Sagloba hob den Zipfel seines Oberrockes an die Augen und begann zu schluchzen.
»Für mich,« sprach er in abgerissenen Worten, »bitte ich nicht um Rettung, obwohl mich Fürst Boguslaw Radziwill mit seiner Rache verfolgt und Mörder für mich dingt, und ich alter Mann niemanden habe, der mich verteidige und schütze … ich dachte, du würdest … doch nein, nicht doch; ich werde dich immer lieben, wenn du mich auch nicht kennen wolltest. Bete nur für meine Seele, denn ich werde Boguslaws Händen nicht entrinnen. Treffe mich, was mich treffen soll! Aber dein anderer Freund, der jeden Bissen Brot mit dir geteilt, liegt im Sterben; er will dich durchaus noch sehen. Er will ohne dich nicht sterben, denn er hat dir Bekenntnisse zu machen, von welchen der Friede seiner Seele abhängt.«
Michael, der schon die Mitteilung von der Gefahr Saglobas mit großer Teilnahme angehört hatte, sprang jetzt auf, faßte Sagloba bei den Armen und fragte:
»Skrzetuski?«
»Nicht Skrzetuski, – Ketling.«
»Um Gottes willen, was ist ihm geschehen?«
»Bei meiner Verteidigung hat ihn ein Schuß von den Leuten des Fürsten Boguslaw getroffen, und ich weiß nicht, ob er noch einen Tag leben wird. Um deinetwillen, Michael, sind wir beide in eine solche Lage gekommen, denn wir sind nur darum nach Warschau geeilt, um dir einen Trost zu ersinnen. Komme wenigstens auf zwei Tage heraus und tröste einen Sterbenden. Du kommst später wieder zurück und wirst Mönch. Ich habe vom Primas an den Prior einen Auftrag gebracht, daß man dir keine Hindernisse in den Weg lege. Eile nur, denn jeder Augenblick ist teuer.«
»So wahr ich lebe,« sagte Wolodyjowski, »was höre ich! Hindernisse kann man mir hier nicht bereiten, denn ich bin gleichsam nur zur Rekollektion hier … So wahr ich lebe, die Bitte eines Sterbenden ist eine heilige Sache, ich muß sie erfüllen.«
»Es wäre auch eine Todsünde anders!« rief Sagloba.
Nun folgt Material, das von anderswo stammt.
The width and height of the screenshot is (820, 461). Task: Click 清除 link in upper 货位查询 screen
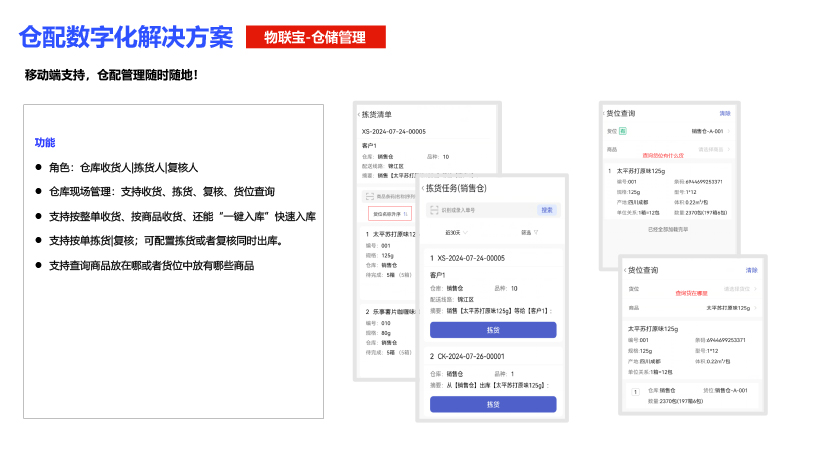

»So ist es! Immer und ewig dieser Verräter Boguslaw! Aber wenn ich Ketling nicht räche, so will ich nie hierher zurückkehren! Ich will sie schon finden, diese Höflinge, diese Häscher und will ihnen die Köpfe schon zurechtsetzen. Großer Gott, schon kommen todeswürdige Gedanken über mich, memento mori … Wartet nur, bis ich die alten Kleider angelegt habe, denn im Habit ist es nicht erlaubt, in die Welt hinauszugehen.«
»Hier sind Kleider,« rief Sagloba und griff nach dem Bündel, das bisher neben ihm auf der Bank gelegen hatte. »Ich habe alles vorgesehen, alles vorbereitet; hier sind Stiefel, hier ein Rapier, hier ein Wams …«
»Kommt in die Zelle!« sagte der kleine Ritter eilig.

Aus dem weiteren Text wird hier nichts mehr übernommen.